▶ **Task set**
**1)** In the Bangalore metro article, what sources did the Karnataka government use to raise its infrastructure fund?
**2)** Pick up the Bangalore metro article after its final sentence and keep writing it in the same style.

▶ **Supplied passage**
-=-=-=-=-
He commended efforts of the Karnataka government for trying different methods to raise funds for the Bangalore Metro Corporation. He said the Karnataka government has raised infrastructure fund from cesses on sales tax, stamp duty and others. Other states should learn form this, he said.

“Keeping in view the escalating cost, the Centre is seriously considering PPP and other alternative models to mobilise resources for metro projects,” Krishna said, adding that the Urabn Development Ministry was suggesting alternative modes of transport to urban development authorities as metro rail is a costly option.

He said that factors like population of a city and the viability are important for a metro project.

Celebrating 100 days of metro run in Bangalore, BMRC Chief N Sivasailam complimented the citizens for their excellent behaviour. “No scratch, no spiting and no misbehaviour. We opened it on the new year day as well,” he said.
-=-=-=-=-
▶ **Raw data**
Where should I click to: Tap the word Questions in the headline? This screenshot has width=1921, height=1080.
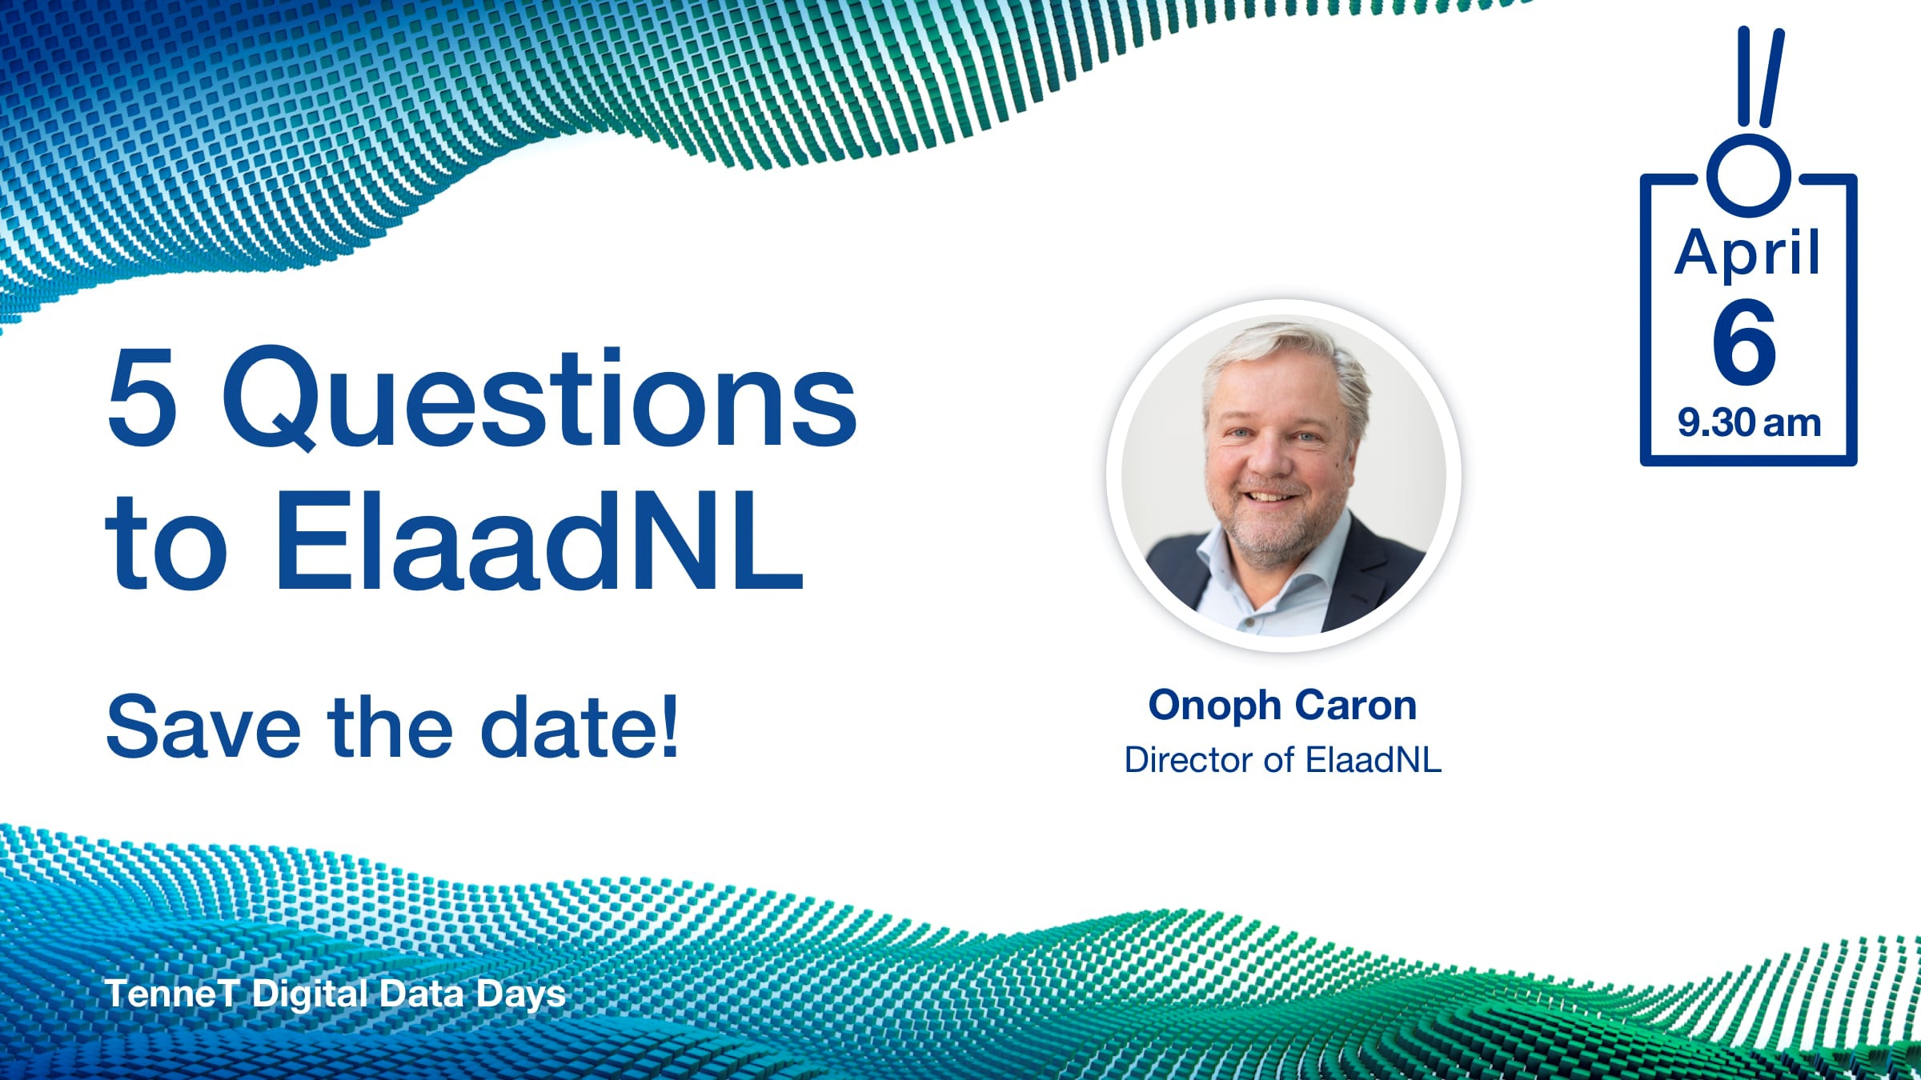pos(539,398)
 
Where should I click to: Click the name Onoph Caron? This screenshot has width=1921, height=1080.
pos(1283,706)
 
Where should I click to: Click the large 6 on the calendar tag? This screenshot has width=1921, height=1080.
pos(1744,342)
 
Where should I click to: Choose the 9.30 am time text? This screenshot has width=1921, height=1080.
pos(1749,422)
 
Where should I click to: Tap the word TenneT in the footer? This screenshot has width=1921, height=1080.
pos(172,994)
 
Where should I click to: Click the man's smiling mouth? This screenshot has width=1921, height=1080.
pos(1272,496)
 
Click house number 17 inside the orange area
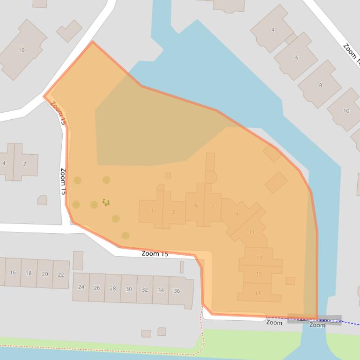[258, 293]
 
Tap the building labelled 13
[259, 258]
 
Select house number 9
[237, 215]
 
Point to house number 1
[152, 211]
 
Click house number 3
[173, 212]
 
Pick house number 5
[196, 206]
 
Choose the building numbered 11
[252, 232]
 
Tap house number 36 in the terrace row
[177, 291]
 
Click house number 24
[81, 287]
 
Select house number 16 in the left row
[13, 273]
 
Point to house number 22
[61, 274]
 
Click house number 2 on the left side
[24, 164]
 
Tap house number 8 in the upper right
[320, 85]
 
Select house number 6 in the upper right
[296, 58]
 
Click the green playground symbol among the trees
[106, 202]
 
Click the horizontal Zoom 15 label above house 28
[154, 254]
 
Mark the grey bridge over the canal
[315, 319]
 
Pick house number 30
[129, 289]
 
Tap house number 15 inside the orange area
[259, 274]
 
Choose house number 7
[212, 206]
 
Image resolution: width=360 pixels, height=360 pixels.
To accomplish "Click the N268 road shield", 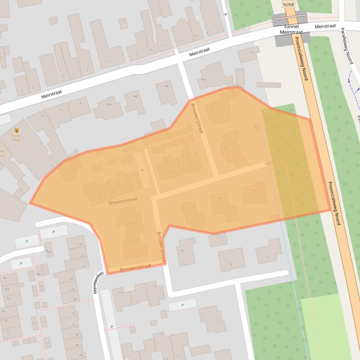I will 288,4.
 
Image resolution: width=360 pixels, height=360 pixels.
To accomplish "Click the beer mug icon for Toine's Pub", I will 17,130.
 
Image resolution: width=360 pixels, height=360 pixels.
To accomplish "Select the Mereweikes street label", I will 98,283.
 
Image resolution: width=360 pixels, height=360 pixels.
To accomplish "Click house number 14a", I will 108,104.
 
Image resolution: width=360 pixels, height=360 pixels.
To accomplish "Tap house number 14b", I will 135,96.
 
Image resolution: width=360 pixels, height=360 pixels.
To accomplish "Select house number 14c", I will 166,86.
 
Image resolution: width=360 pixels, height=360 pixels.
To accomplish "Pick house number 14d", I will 202,79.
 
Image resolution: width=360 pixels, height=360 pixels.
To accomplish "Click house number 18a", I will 47,251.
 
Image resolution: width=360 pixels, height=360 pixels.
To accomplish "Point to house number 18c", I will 38,274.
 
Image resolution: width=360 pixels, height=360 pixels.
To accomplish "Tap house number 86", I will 5,278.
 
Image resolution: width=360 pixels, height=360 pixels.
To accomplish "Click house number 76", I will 7,331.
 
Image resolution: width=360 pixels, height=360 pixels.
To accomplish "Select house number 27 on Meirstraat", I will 208,32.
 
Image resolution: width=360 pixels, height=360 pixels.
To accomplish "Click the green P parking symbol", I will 142,171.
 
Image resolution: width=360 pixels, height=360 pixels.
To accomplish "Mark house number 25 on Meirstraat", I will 195,36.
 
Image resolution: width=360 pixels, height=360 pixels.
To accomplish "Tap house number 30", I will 72,314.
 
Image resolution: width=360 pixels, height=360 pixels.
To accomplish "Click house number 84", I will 7,289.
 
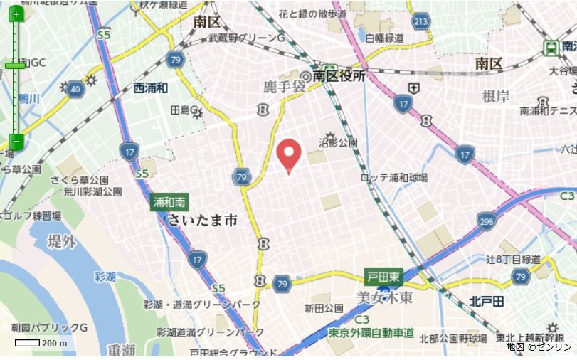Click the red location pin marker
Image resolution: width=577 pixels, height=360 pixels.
point(288,155)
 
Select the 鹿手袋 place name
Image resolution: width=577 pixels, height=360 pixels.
point(283,87)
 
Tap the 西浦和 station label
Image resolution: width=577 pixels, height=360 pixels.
point(150,88)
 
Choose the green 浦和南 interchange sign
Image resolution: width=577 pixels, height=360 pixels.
point(169,202)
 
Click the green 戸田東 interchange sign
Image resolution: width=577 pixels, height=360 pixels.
point(383,276)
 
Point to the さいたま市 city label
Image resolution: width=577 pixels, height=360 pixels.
point(202,221)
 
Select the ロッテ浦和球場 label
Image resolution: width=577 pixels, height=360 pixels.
point(393,178)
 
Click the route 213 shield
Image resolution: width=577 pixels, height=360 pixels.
point(421,21)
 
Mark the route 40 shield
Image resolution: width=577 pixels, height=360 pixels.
point(75,88)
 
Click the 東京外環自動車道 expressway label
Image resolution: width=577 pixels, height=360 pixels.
point(371,332)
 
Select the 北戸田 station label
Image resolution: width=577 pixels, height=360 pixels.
point(487,302)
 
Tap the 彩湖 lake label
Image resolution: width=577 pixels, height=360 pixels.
point(105,276)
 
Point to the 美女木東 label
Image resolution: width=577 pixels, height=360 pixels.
point(384,297)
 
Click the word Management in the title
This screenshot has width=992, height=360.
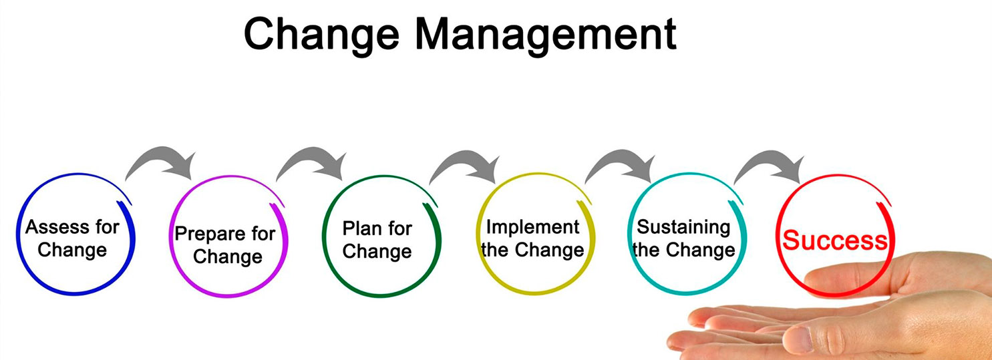[546, 36]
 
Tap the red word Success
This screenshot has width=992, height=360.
[835, 240]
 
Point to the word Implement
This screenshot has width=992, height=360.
[533, 228]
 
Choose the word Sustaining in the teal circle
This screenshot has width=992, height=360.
[683, 228]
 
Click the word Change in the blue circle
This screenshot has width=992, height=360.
[72, 250]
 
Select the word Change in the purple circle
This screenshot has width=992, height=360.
[228, 257]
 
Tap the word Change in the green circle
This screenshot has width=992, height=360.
[377, 252]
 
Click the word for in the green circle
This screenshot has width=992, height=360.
[399, 228]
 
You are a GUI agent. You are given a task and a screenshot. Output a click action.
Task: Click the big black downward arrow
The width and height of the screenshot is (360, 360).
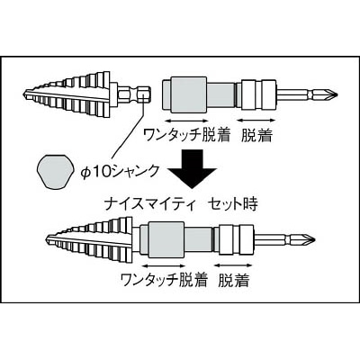coord(193,168)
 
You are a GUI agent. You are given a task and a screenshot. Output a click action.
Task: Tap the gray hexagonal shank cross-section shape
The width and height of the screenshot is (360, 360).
coord(57,172)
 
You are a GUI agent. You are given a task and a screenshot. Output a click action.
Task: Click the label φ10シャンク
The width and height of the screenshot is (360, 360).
coord(120,172)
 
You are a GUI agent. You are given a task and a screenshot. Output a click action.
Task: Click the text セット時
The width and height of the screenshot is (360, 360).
coord(233,204)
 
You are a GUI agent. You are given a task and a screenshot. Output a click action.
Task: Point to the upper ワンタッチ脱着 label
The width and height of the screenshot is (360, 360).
coord(186,135)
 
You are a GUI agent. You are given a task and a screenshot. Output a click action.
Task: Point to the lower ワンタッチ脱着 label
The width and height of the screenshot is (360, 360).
coord(164,280)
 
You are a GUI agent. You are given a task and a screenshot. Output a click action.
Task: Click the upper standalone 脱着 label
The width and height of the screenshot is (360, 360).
coord(257,135)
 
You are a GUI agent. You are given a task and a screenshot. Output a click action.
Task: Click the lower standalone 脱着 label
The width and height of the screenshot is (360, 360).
coord(234,280)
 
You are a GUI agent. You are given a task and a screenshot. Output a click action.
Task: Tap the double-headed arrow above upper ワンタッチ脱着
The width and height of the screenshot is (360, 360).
coord(186,121)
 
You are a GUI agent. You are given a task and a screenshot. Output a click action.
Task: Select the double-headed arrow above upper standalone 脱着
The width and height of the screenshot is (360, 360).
coord(256,121)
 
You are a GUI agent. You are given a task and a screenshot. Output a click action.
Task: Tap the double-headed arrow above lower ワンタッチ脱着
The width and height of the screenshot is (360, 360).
coord(164,266)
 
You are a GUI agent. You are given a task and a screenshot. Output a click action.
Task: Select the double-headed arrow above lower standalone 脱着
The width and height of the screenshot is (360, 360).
coord(233,266)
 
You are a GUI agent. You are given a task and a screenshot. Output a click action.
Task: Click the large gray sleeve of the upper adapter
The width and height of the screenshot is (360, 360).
coord(188,95)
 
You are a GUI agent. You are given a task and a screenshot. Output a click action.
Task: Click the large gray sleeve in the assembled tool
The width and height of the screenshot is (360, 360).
coord(166,240)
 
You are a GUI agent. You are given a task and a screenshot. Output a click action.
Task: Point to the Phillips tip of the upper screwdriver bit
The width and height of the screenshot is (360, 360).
coord(332,94)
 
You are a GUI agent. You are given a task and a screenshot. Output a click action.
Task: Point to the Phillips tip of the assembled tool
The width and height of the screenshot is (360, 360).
coord(309,238)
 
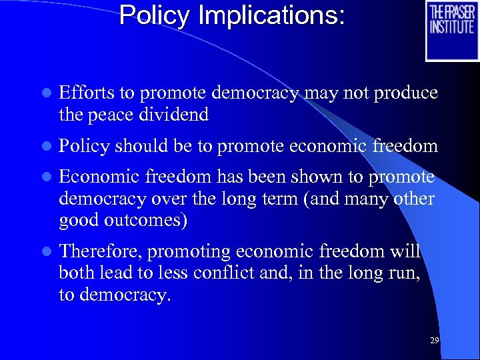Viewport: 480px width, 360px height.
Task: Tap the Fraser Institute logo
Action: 452,31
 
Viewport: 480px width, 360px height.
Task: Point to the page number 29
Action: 435,341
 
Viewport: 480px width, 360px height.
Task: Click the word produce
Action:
-=-=-=-=-
▶ **Written responses**
**1)** Cesses on sales tax, stamp duty and others.

**2)**
He said people have shown great response to the Reach-1 from Baiyappanhalli to MG Road station. we have more commuters on weekends as people of Bangalore go out on weekends. He said that around 20,000 commuters take the metro on weekdays and the count escalates to 40,000 on weekends. “On the first Sunday, we had 85,000 commuters,” Sivasailam added.

“We will meet the deadline,”

Sivasailam claimed, adding that the first phase of Bangalore metro will be completed on time.

He added that the stretch of 42 kms will be completed by December 2013.